ART: Refactored regex code in Checker
This patch refactors how Checker constructs regular expressions which
it uses to parse tests and verify compiler output. It also replaces
all occurrences of the '[0-9]+' ID-matching expression with the '\d+'
shorthand.
Change-Id: I5f854a25707e44ed2fa1673ff084990e8f43e4a2
diff --git a/tools/checker.py b/tools/checker.py
index 5e910ec..b1abea2 100755
--- a/tools/checker.py
+++ b/tools/checker.py
@@ -159,6 +159,23 @@
"""Supported language constructs."""
Text, Pattern, VarRef, VarDef = range(4)
+ rStartOptional = r"("
+ rEndOptional = r")?"
+
+ rName = r"([a-zA-Z][a-zA-Z0-9]*)"
+ rRegex = r"(.+?)"
+ rPatternStartSym = r"(\{\{)"
+ rPatternEndSym = r"(\}\})"
+ rVariableStartSym = r"(\[\[)"
+ rVariableEndSym = r"(\]\])"
+ rVariableSeparator = r"(:)"
+
+ regexPattern = rPatternStartSym + rRegex + rPatternEndSym
+ regexVariable = rVariableStartSym + \
+ rName + \
+ (rStartOptional + rVariableSeparator + rRegex + rEndOptional) + \
+ rVariableEndSym
+
def __init__(self, variant, name, pattern):
self.variant = variant
self.name = name
@@ -170,22 +187,21 @@
@staticmethod
def parsePattern(patternElem):
- return CheckElement(CheckElement.Variant.Pattern, None, patternElem[2:len(patternElem)-2])

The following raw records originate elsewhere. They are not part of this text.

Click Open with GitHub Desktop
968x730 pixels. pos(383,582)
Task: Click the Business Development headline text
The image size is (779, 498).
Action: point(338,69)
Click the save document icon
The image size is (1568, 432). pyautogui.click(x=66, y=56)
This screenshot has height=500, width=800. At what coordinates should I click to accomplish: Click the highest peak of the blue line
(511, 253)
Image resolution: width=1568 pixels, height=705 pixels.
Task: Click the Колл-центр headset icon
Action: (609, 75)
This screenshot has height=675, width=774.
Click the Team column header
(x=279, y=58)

+ return CheckElement(CheckElement.Variant.Pattern, None, patternElem[2:-2])
@staticmethod
def parseVariable(varElem):
colonPos = varElem.find(":")
if colonPos == -1:
# Variable reference
- name = varElem[2:len(varElem)-2]
+ name = varElem[2:-2]
return CheckElement(CheckElement.Variant.VarRef, name, None)
else:
# Variable definition
name = varElem[2:colonPos]
- body = varElem[colonPos+1:len(varElem)-2]
+ body = varElem[colonPos+1:-2]
return CheckElement(CheckElement.Variant.VarDef, name, body)
-
class CheckLine(CommonEqualityMixin):
"""Representation of a single assertion in the check file formed of one or
more regex elements. Matching against an output line is successful only
@@ -226,24 +242,6 @@
starts = map(lambda m: len(string) if m is None else m.start(), matches)
return min(starts)
- # Returns the regex for finding a regex pattern in the check line.

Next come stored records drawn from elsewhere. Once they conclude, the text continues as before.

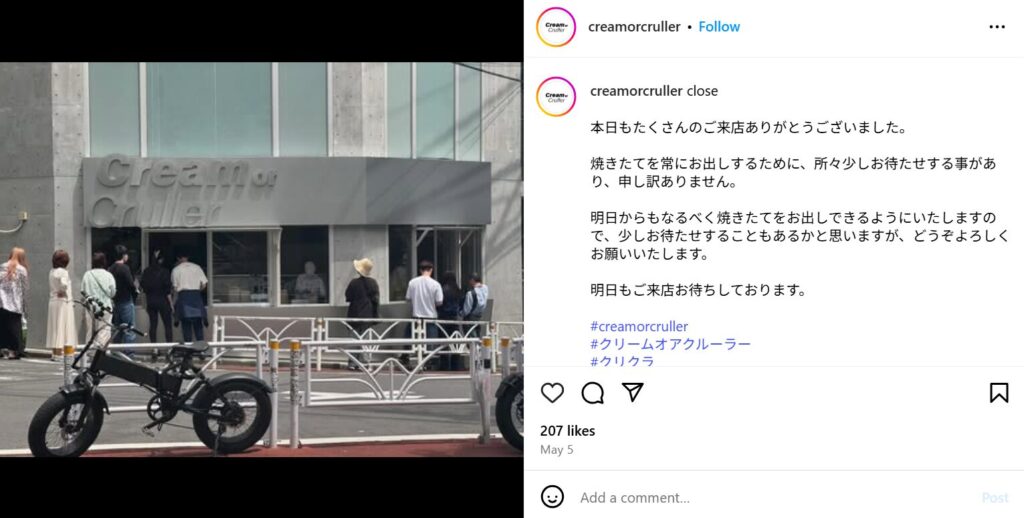Open creamorcruller username in header
Image resolution: width=1024 pixels, height=518 pixels.
[634, 27]
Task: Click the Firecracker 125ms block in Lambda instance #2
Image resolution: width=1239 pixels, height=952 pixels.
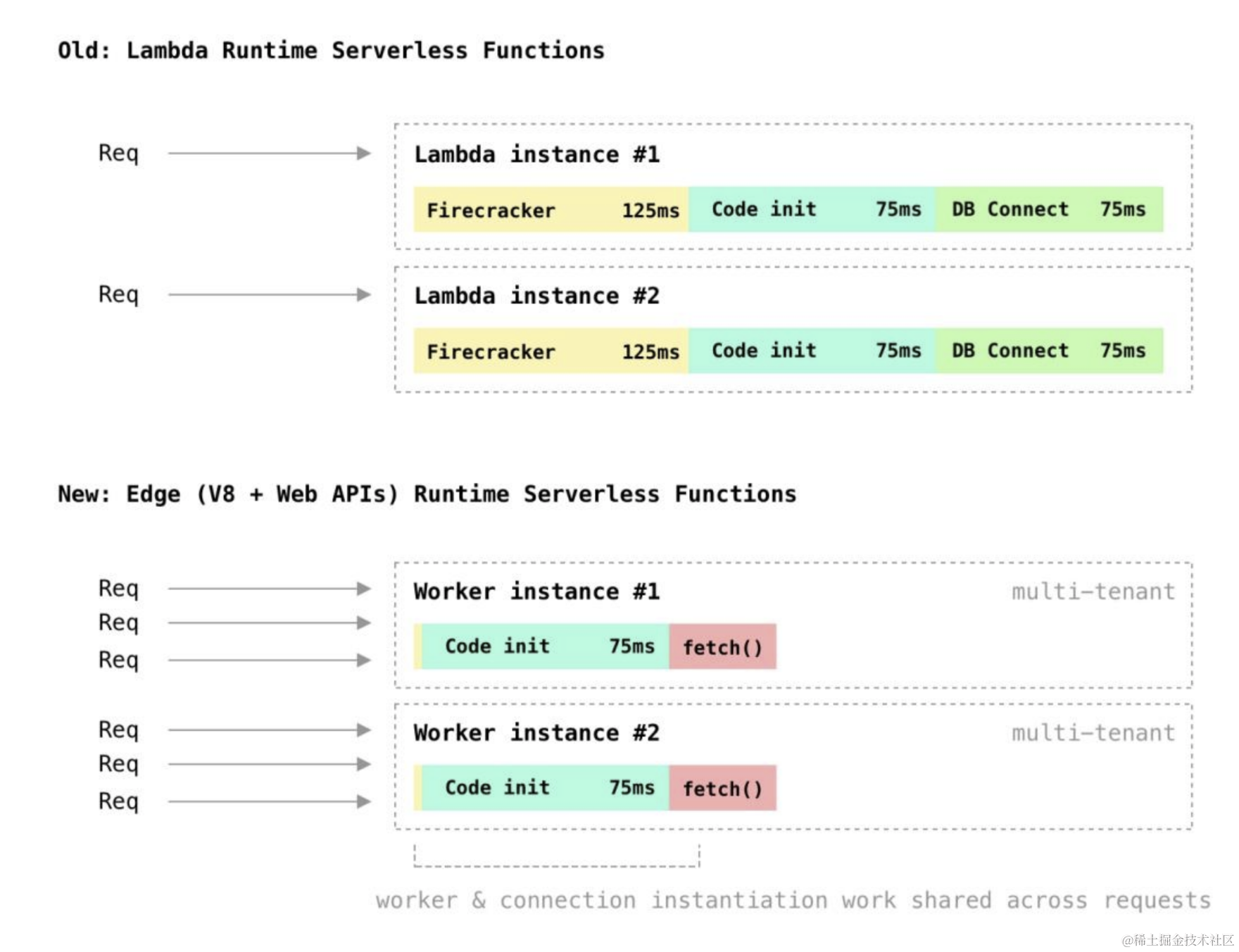Action: click(551, 351)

- def __getPatternRegex(self):
- rStartSym = "\{\{"
- rEndSym = "\}\}"
- rBody = ".+?"
- return rStartSym + rBody + rEndSym
-
- # Returns the regex for finding a variable use in the check line.
- def __getVariableRegex(self):
- rStartSym = "\[\["
- rEndSym = "\]\]"
- rStartOptional = "("
- rEndOptional = ")?"
- rName = "[a-zA-Z][a-zA-Z0-9]*"
- rSeparator = ":"
- rBody = ".+?"
- return rStartSym + rName + rStartOptional + rSeparator + rBody + rEndOptional + rEndSym
-
# This method parses the content of a check line stripped of the initial
# comment symbol and the CHECK keyword.
def __parse(self, line):
@@ -251,9 +249,9 @@
# Loop as long as there is something to parse.
while line:
# Search for the nearest occurrence of the special markers.

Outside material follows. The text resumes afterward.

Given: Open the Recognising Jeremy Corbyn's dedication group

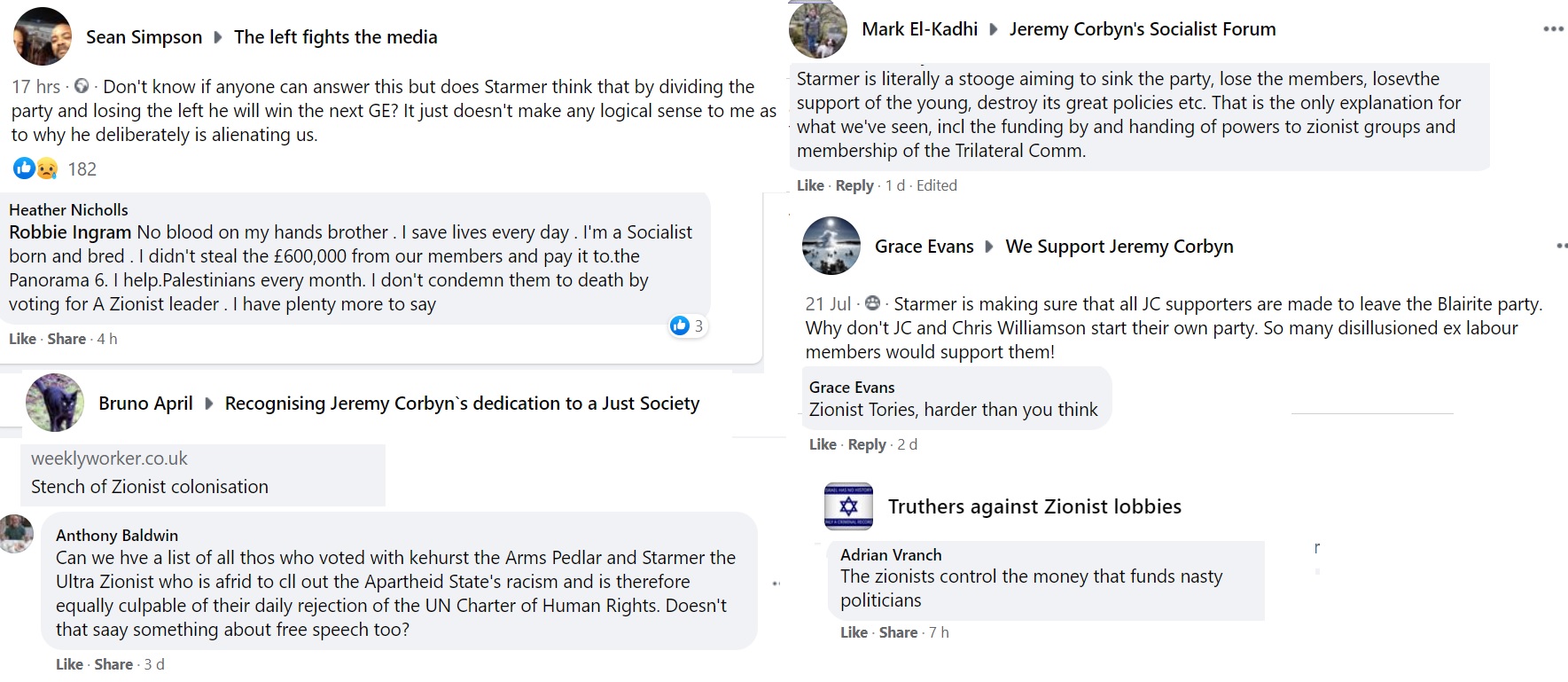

- matchWhitespace = re.search("\s+", line)
- matchPattern = re.search(self.__getPatternRegex(), line)
- matchVariable = re.search(self.__getVariableRegex(), line)
+ matchWhitespace = re.search(r"\s+", line)
+ matchPattern = re.search(CheckElement.regexPattern, line)
+ matchVariable = re.search(CheckElement.regexVariable, line)
# If one of the above was identified at the current position, extract them
# from the line, parse them and add to the list of line parts.
@@ -262,7 +260,7 @@
# a whitespace, we add a regex pattern for an arbitrary non-zero number
# of whitespaces.
line = line[matchWhitespace.end():]
- lineParts.append(CheckElement.parsePattern("{{\s+}}"))
+ lineParts.append(CheckElement.parsePattern(r"{{\s+}}"))
elif self.__isMatchAtStart(matchPattern):
pattern = line[0:matchPattern.end()]
line = line[matchPattern.end():]
@@ -536,16 +534,16 @@
# followed by the CHECK keyword, given attribute and a colon at the very
# beginning of the line. Whitespaces are ignored.
def _extractLine(self, prefix, line):
- ignoreWhitespace = "\s*"
- commentSymbols = ["//", "#"]
- prefixRegex = ignoreWhitespace + \
- "(" + "|".join(commentSymbols) + ")" + \
- ignoreWhitespace + \
- prefix + ":"
+ rIgnoreWhitespace = r"\s*"
+ rCommentSymbols = [r"//", r"#"]
+ regexPrefix = rIgnoreWhitespace + \
+ r"(" + r"|".join(rCommentSymbols) + r")" + \
+ rIgnoreWhitespace + \
+ prefix + r":"
# The 'match' function succeeds only if the pattern is matched at the
# beginning of the line.
- match = re.match(prefixRegex, line)
+ match = re.match(regexPrefix, line)
if match is not None:
return line[match.end():].strip()
else: